A suspected serial killer is finally slated to stand trial after more than a decade in Harris County jail.
Steven Alexander Hobbs, 51, has lived at the Harris County Jail in the maximum security unit for more than 10 years.
The Harris County Sheriff’s Office says his stay has been generally uneventful. Although, the length of his stay is extraordinary.
“I’ve been doing this for 30 years. I’ve never seen anyone in for over a decade,” said Crime Stoppers’ Director of Victim Services Andy Kahan.
Hobbs is the longest serving current Harris County inmate. He’s been jailed and awaiting trial since his arrest in 2011.
In October 2011, investigators with the HCSO announced the arrest in a news conference and then dropped a bombshell that they suspected he is a serial killer.
“Steven Hobbs has been a predator. He has been a predator for at least a decade. So now, we’re looking at everything just to see if he fits,” explained then-HCSO Homicide Unit Lt. Rolf Nelson in 2011.
Hobbs is charged with two capital murders in the deaths of Sarah Sanford and Patricia Pyatt. He is also a suspect in the death of Wanda Trombley. Hobbs is charged with two rapes, one kidnapping and two aggravated assaults with a deadly weapon. Investigators have always believed there are more victims.
“The number of deceased victims, I have no way of knowing that at this time. The number of living victims, I really can’t guess either,” said the prosecutor.
Deputies said Hobbs, a security guard commissioned to carry a gun, preyed on sex workers in the Crosby, Highlands, and Barrett Station in areas of east Harris County. They said he used a gun, baton, handcuffs, his towering height and weight to attack.

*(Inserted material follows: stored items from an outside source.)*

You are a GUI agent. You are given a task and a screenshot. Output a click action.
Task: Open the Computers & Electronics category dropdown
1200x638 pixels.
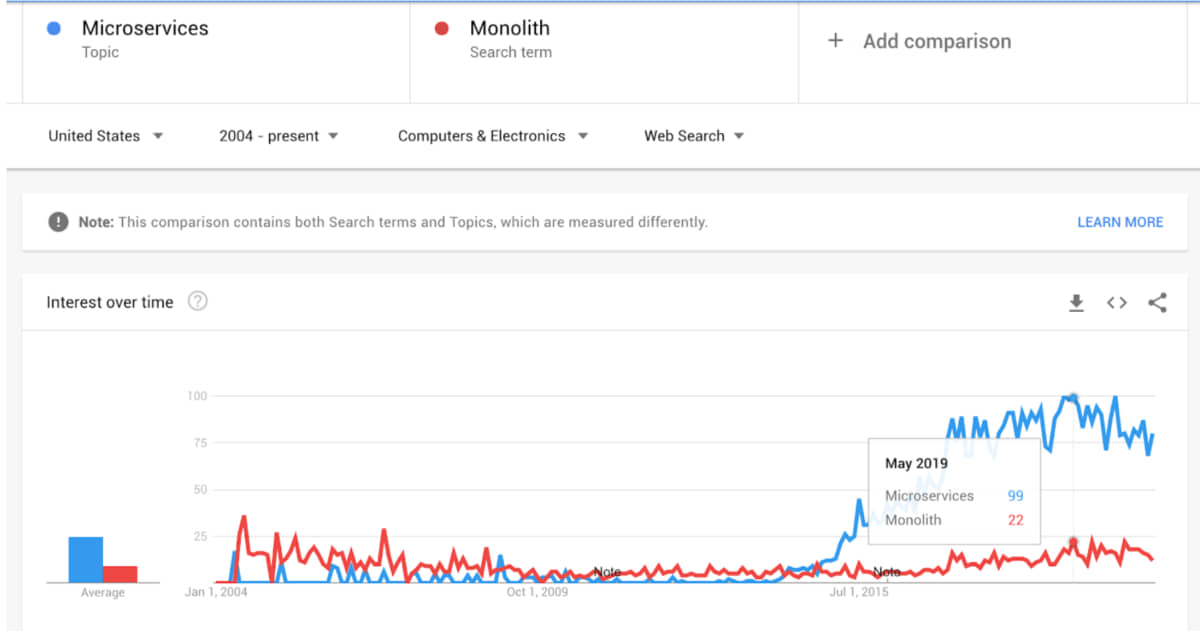coord(493,136)
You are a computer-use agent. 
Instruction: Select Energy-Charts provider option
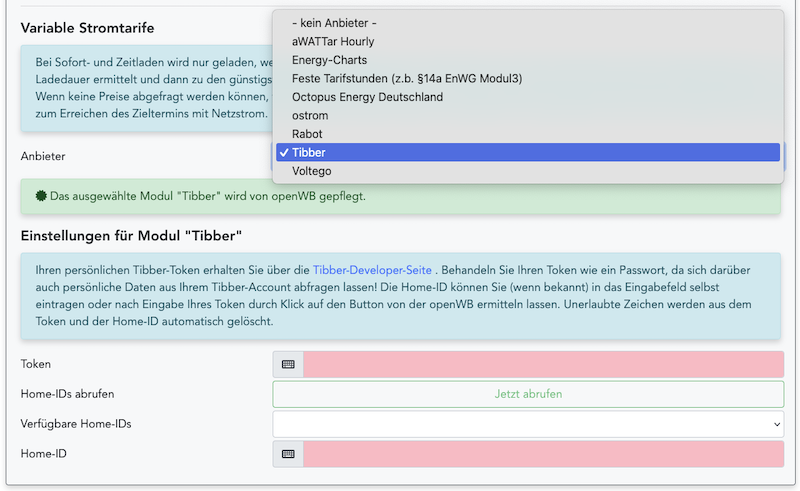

Investigators believe the married father of two targeted prostitutes because they are hesitant to go to police.
Trombley’s body was found in September 2011 along Red Bluff Road. Sanford’s body was found naked and bound with handcuffs in 2010 in a wooded area five miles from Hobbs’ Crosby home. Pyatt, a mother of 5 children, was found strangled in 2002 along the banks of the San Jacinto river. DNA linked Hobbs to Pyatt and Sanford’s murders, investigators said.
Living victims identified him.
“This guy was thinking no one was going to catch him,” said then-Harris County Sheriff Adrian Garcia.
Hobbs was set to stand trial in 2015, but new DNA testing put it on hold. By the time the case was ready to go again, Hurricane Harvey hit causing the courthouse to shut down for years and the COVID-19 pandemic added to the delay.
“It’s finally time to get this case to fruition,” said Kahan.
The Harris County District Attorney’s office is now moving at a fast pace in the Sanford case, filing a number of motions this week. A pre-trial hearing on the admittance of Hobbs’ statement is schedule for April 6. Trial is set for May. Prosecutors declined an interview request so close jury selection.
In response to the label “serial killer,” Mandy Miller, one of three defense attorneys said, “The defense team is eager to see what evidence the State has to substantiate such a claim.”
Hobbs, whose wife has not divorced him, spends his time in the jail’s law library and has corresponded with the court, on occasion.
After more than 10 years, he may soon be moving out of the Harris County jail.
Kahan empathizes with the victims and their families.
“It’s absolutely gut-wrenching to wait this long and I hope, finally, perhaps in 2022, we’re going to come to fruition and get this case disposed of one way or another,” said Kathan.